Highlights & Insights¶
- First entirely web-based WILSS framework: It lowers data requirements for incremental learning from well-curated datasets to merely class names, significantly extending the practical applicability (e.g., privacy-sensitive scenarios, new domain adaptation). Achieving reasonable performance under the Web+Web setting is a crucial proof of its practical value.
- Caption as a lightweight memory medium: Replacing image storage with captions for rehearsal is a clever design—storage cost is virtually zero, with no privacy risks, while diverse images with accurate semantic contexts can be reconstructed through search-and-filter.
- Cross-class generalization in the Fourier domain: Exploiting the style/texture statistical properties of the amplitude spectrum (independent of semantic content) to achieve cross-class domain discrimination requires training only once in the initial step for lifelong deployment.
Limitations & Future Work¶
- The quality and diversity of web images are constrained by search engines, and results can vary significantly across different engines or search queries in different languages.
- The description quality of the caption model (OpenFlamingo) directly affects labeling and querying; incorrect captions will introduce noise.
- The Fourier domain discriminator may fail under extreme distribution shifts (e.g., from natural scenes to medical images).
- Performance still suffers a major drop under multi-step single-class incremental settings (e.g., the 15-1 setting), and compounding errors in long step sequences remain to be addressed.
- Evaluation is currently limited to PASCAL VOC and COCO; more diverse datasets are yet to be assessed.
Related Work & Insights¶
- vs WILSON: WILSON serves as the baseline framework for this work but requires dataset images. By replacing them with web images, the proposed method improves performance under the 15-5 setting from 67.3% to 71.1%-72.0% (with VOC), and from 68.9% to 70.5% (pure WEB).

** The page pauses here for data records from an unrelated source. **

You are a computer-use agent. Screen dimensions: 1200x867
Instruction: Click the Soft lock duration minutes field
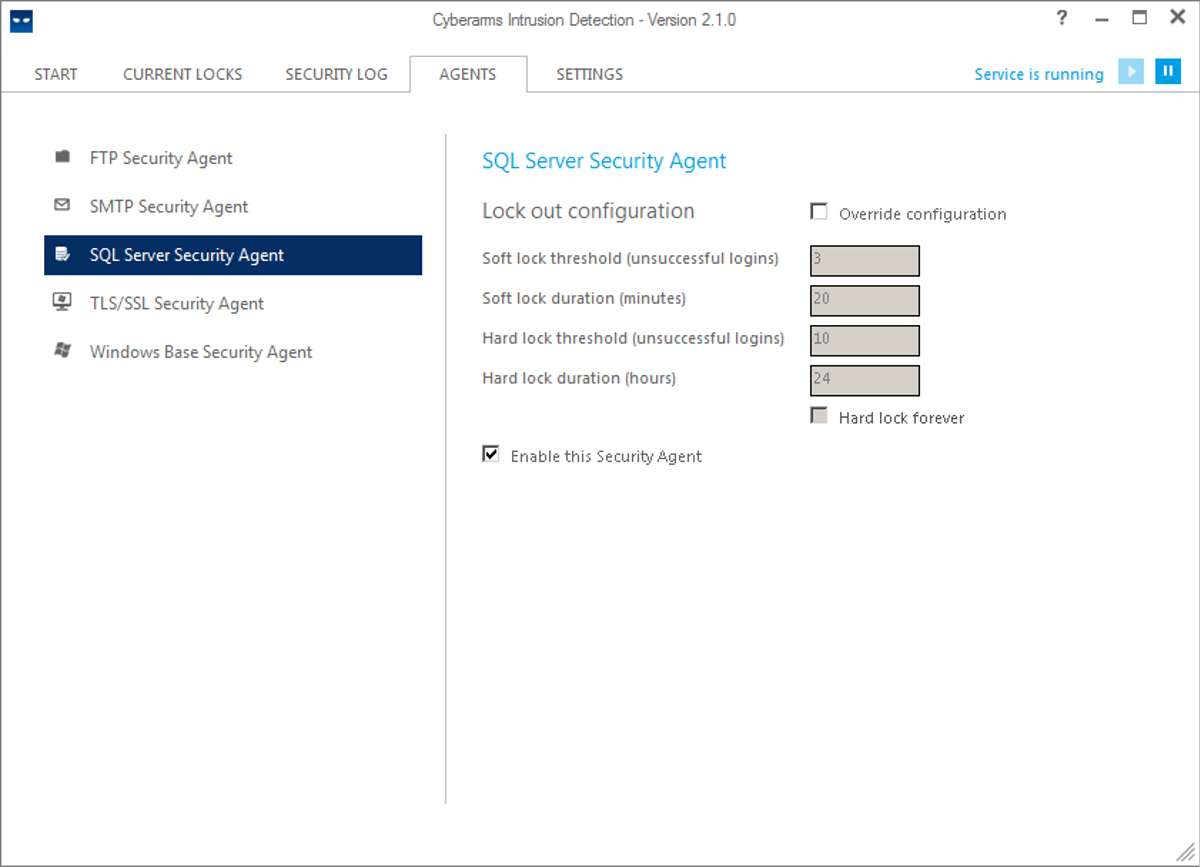click(864, 300)
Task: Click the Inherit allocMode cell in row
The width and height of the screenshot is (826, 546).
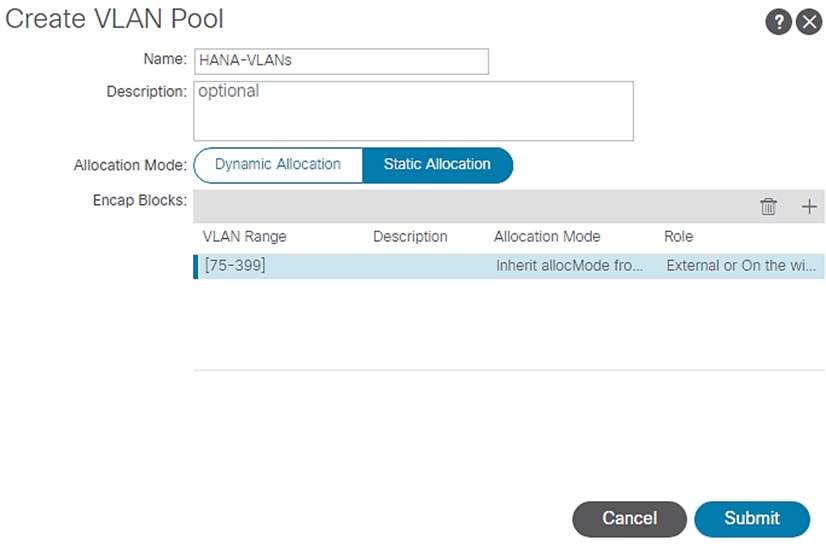Action: (x=569, y=267)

- vs FMWISS: FMWISS relies on DINO+MaskCLIP for pixel-level pseudo-supervision and requires VOC images for rehearsal. In contrast, this method uses only image-level labels and web images, outperforming FMWISS on 15-5 disjoint (72.0% vs. 70.7%).

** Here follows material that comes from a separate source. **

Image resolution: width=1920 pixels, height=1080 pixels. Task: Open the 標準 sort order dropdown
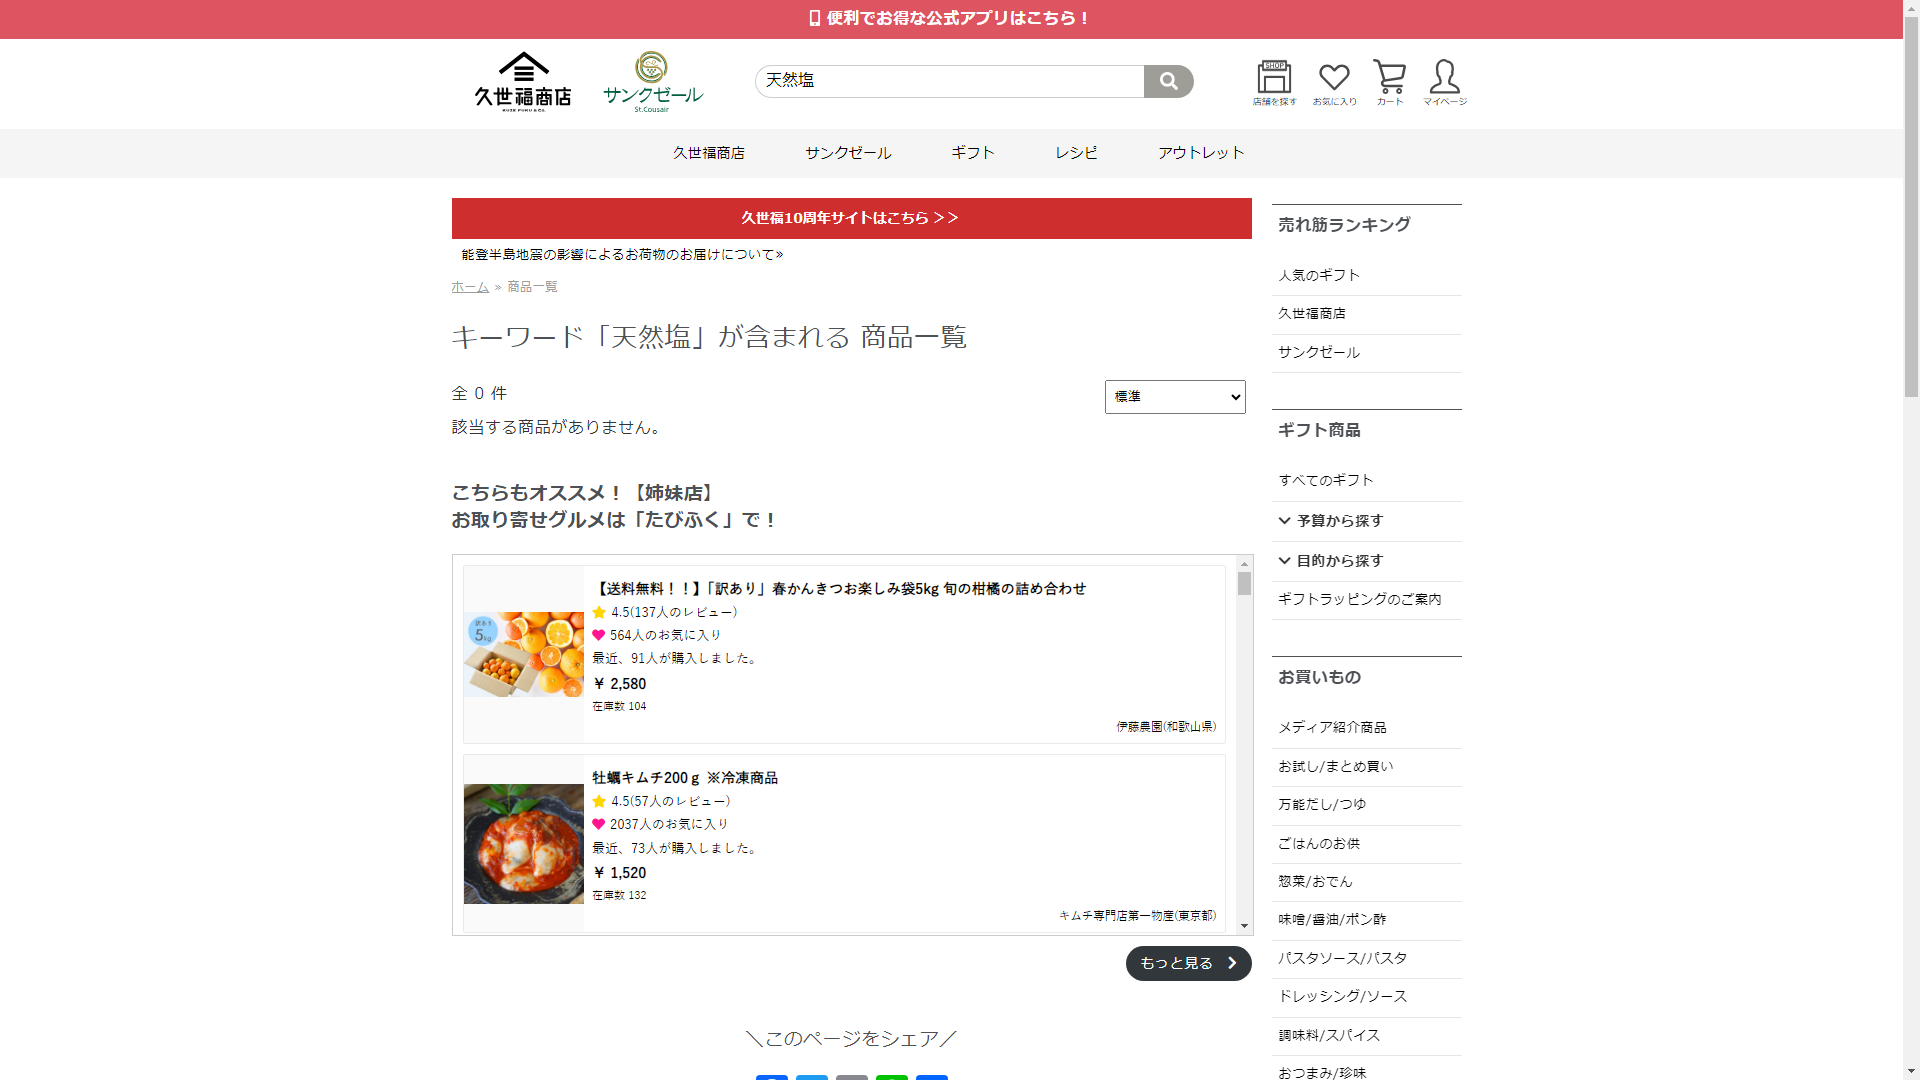[x=1175, y=397]
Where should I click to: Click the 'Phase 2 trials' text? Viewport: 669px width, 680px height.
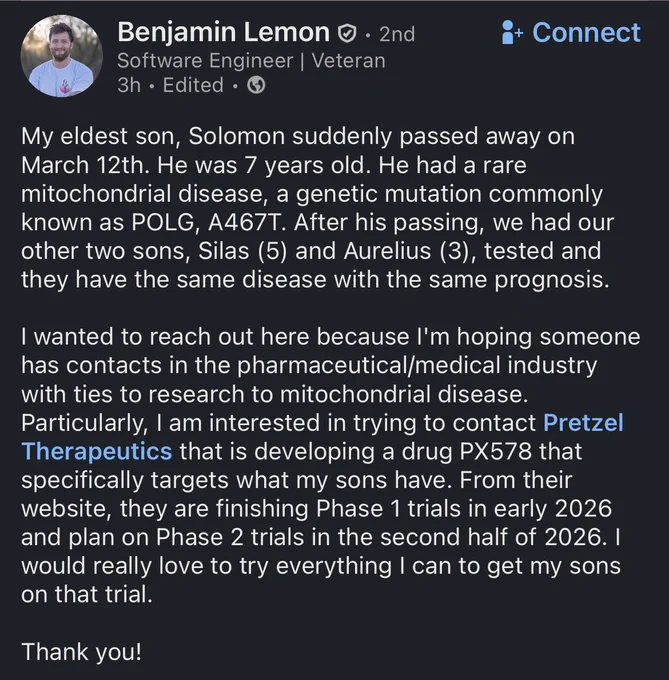point(232,537)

- vs RECALL: RECALL is the first method to utilize web data in CILSS, but it uses it only for old class rehearsal with pixel-level pseudo-labels. This method applies web data to both new class learning and old class preservation under a purely weakly-supervised setting.
Rating¶
- Novelty: ⭐⭐⭐⭐ It is the first to propose a purely web-based WILSS setting. Both the Fourier domain discriminator and caption rehearsal are highly novel.
- Experimental Thoroughness: ⭐⭐⭐⭐ Validated on both VOC and COCO datasets across various incremental settings (15-5, 10-10, 15-1) with comprehensive ablation studies.
- Writing Quality: ⭐⭐⭐⭐ Clear problem definition and intuitive methodology flowcharts.
- Value: ⭐⭐⭐⭐ Lowering the data barrier for incremental segmentation is of great practical significance, and the paradigm of leveraging web data is highly noteworthy.